**EXTRACTED MATERIAL**
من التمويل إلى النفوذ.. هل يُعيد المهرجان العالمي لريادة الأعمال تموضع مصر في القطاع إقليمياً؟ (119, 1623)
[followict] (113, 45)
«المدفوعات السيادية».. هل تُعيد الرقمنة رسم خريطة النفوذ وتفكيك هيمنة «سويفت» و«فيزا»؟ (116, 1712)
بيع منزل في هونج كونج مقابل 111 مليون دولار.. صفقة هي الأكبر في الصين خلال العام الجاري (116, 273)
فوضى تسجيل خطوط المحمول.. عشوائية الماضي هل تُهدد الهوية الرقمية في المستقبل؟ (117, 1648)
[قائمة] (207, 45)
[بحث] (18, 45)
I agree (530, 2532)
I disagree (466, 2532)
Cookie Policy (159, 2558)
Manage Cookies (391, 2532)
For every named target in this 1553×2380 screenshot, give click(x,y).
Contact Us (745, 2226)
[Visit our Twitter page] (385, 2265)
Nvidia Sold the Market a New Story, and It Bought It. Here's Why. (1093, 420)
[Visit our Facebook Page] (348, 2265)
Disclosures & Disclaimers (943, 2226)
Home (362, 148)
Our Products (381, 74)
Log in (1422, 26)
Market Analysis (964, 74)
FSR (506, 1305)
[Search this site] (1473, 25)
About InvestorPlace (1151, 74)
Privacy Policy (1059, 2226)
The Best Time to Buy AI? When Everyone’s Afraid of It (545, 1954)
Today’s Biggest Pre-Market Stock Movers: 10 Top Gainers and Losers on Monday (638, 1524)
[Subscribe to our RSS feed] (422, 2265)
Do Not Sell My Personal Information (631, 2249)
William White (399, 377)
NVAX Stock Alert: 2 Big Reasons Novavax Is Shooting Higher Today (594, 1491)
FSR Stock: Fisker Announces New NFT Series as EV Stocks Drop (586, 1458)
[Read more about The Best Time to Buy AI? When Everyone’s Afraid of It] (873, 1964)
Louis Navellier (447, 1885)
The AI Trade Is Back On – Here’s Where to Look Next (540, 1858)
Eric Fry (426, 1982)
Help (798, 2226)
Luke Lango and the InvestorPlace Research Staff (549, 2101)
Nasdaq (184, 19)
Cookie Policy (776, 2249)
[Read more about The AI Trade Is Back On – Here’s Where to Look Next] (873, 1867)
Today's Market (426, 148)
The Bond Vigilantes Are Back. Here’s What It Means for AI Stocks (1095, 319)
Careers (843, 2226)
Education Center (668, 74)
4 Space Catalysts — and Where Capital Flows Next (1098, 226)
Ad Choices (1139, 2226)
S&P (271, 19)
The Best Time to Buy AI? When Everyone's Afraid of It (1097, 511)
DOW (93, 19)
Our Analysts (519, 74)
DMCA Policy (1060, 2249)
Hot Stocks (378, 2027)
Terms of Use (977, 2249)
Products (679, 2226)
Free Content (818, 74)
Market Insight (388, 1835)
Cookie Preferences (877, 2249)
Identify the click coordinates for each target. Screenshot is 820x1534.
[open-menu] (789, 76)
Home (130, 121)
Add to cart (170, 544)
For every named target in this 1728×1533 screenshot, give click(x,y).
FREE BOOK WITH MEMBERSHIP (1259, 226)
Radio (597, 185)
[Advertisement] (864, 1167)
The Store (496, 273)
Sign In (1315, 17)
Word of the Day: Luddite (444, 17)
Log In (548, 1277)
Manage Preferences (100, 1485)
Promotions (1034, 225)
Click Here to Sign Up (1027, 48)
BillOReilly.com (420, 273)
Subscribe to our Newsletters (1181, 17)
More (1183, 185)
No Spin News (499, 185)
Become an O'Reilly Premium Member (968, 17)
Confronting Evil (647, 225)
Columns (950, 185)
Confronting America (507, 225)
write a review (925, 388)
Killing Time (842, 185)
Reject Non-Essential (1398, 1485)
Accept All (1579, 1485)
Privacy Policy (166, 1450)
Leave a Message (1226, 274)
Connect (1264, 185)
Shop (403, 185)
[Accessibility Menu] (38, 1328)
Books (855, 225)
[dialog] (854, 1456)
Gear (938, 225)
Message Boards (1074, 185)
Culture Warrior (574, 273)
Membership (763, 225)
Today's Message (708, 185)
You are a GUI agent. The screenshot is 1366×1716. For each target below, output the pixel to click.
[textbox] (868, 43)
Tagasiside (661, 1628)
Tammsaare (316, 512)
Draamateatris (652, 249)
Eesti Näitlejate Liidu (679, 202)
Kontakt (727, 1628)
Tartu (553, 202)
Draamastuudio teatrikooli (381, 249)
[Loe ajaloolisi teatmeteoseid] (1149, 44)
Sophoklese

**WHAT TO PRODUCE**
Filter the records above for lines with "Policy".

**WRITTEN ANSWER**
Cookie Policy (159, 2558)
Privacy Policy (1059, 2226)
Cookie Policy (776, 2249)
DMCA Policy (1060, 2249)
Privacy Policy (166, 1450)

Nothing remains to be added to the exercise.